Relator da ONU pede que países adotem renda básica universal com pandemia de coronavírus

Atualizado em 22 de março de 2020 às 9:43

Publicado originalmente no site da Organização das Nações Unidas (ONU)

A melhor resposta a uma potencial catástrofe econômica e social provocada pela crise da COVID-19 é colocar as finanças a serviço dos direitos humanos e apoiar os menos favorecidos por meio de abordagens financeiras ousadas, disse nesta sexta-feira (20) um especialista em direitos humanos da ONU.

“Estímulos fiscais e pacotes de proteção social direcionados aos menos capazes de lidar com a crise são essenciais para mitigar as consequências devastadoras da pandemia”, disse Juan Pablo Bohoslavsky, especialista independente da ONU sobre os efeitos da dívida externa nos direitos humanos.

“Peço aos governos que considerem a introdução de uma renda básica universal de emergência.”

“Estou encorajado com o fato de que muitos países estejam contemplando medidas de estímulo econômico em larga escala. No entanto, essas medidas devem ser cuidadosamente projetadas para garantir que sua principal contribuição vá muito além de apenas resgatar grandes empresas e bancos”, afirmou ele.

“É essencial que os serviços públicos sejam prestados gratuitamente a quem não puder pagar. O serviço da dívida deve ser suspenso para indivíduos que, de outra forma, não conseguiriam lidar com a crise de saúde pública. Despejos em massa devem ser absolutamente evitados”, pediu o especialista independente.

“Os que trabalham no setor informal, que trabalham por conta própria e não podem trabalhar em casa precisam de incentivos econômicos e fiscais para ficar em casa. Caso contrário, eles precisarão ir ao trabalho e, assim, colocar em risco sua saúde pessoal e familiar e daqueles na comunidade em geral”, afirmou.

Observando que a recessão global que está se desenrolando pode ser um desastre não mitigado ou uma oportunidade para soluções inovadoras, o especialista da ONU instou os governos a estruturar suas políticas econômicas relacionadas à COVID-19 de acordo com os “Princípios Orientadores sobre os Efeitos das Reformas Econômicas nos Direitos Humanos“.

“Nos últimos anos, testemunhamos as conseqüências adversas da comercialização e privatização de vários serviços essenciais, incluindo assistência médica e saúde pública. As chamadas políticas de ‘economia de custos’ foram implementadas em muitos países. Esses desenvolvimentos devem ser revertidos com urgência para que os Estados possam respeitar os direitos humanos e os desafios fiscais colocados pela crise da COVID-19”, afirmou Bohoslavsky.

De acordo com o especialista independente, acordos de dívida e direitos de propriedade (reais, pessoais e intelectuais) existem em um universo jurídico e social mais amplo, no qual a lei de direitos humanos deve prevalecer.

• • • • •

Questões do material —
- a) Traduza para o inglês esta frase do texto sobre a renda básica universal: "Peço aos governos que considerem a introdução de uma renda básica universal de emergência."
- b) Dê prosseguimento ao texto sobre a renda básica universal a partir do ponto em que ele se encerra.
Não é preciso consultar os registros.

Registros de dados coletados
• • • • •

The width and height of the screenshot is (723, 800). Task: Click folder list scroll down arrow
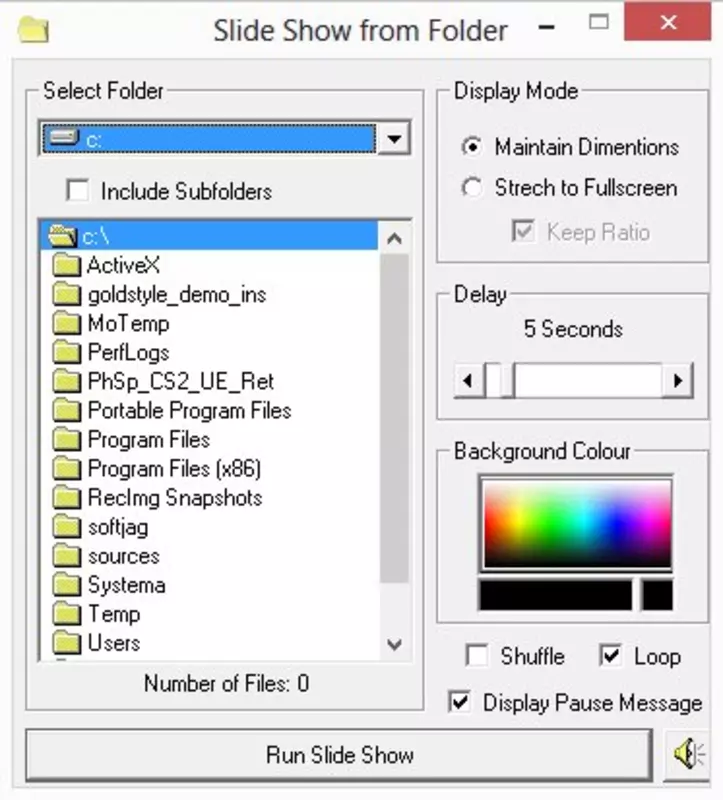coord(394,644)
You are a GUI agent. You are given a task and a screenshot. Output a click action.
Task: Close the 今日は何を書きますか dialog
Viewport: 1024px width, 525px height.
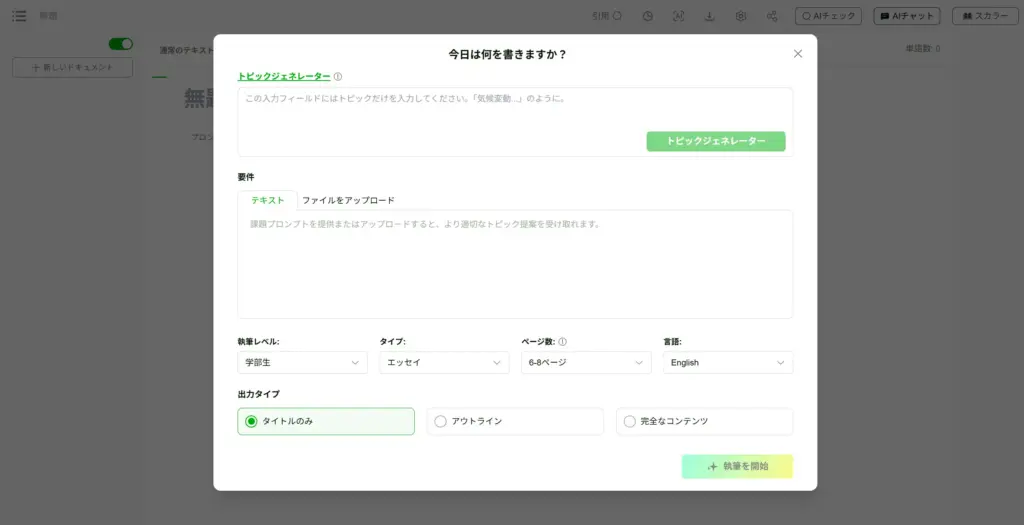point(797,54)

• • • • •

Respostas em ordem —
- a) I call on governments to consider introducing an emergency universal basic income.

- b)
Se devidamente justificado, os Estados podem adotar as medidas econômicas e jurídicas necessárias para enfrentar com mais eficácia a atual crise da saúde. Em particular, nenhum direito econômico privado deve superar os direitos do público à saúde e à sobrevivência.

O especialista independente também instou as instituições financeiras internacionais a mobilizar urgentemente seus recursos financeiros para ajudar os países a combater a pandemia.

“Estou profundamente preocupado com a recente resposta do FMI ao pedido de apoio financeiro da Venezuela para lidar com a crise da COVID-19. O argumento do FMI sobre a falta de ‘clareza’ no reconhecimento internacional do governo da Venezuela não pode ser a base de uma decisão que põe em risco toda a população venezuelana e, em extensão, o mundo inteiro. Essas decisões podem resultar em grave violação dos direitos humanos e exigiriam responsabilidade da instituição e de seus decisores”, afirmou Bohoslavsky.

“Esta crise é uma oportunidade para refletir e reverter a ideologia segundo a qual o crescimento econômico é o único caminho a seguir. Em particular, nos pede que questionemos e alteremos nossos padrões e comportamentos de consumo, se levarmos a sério a tentativa de garantir os direitos humanos para todos e a proteção do meio ambiente”, concluiu Bohoslavsky.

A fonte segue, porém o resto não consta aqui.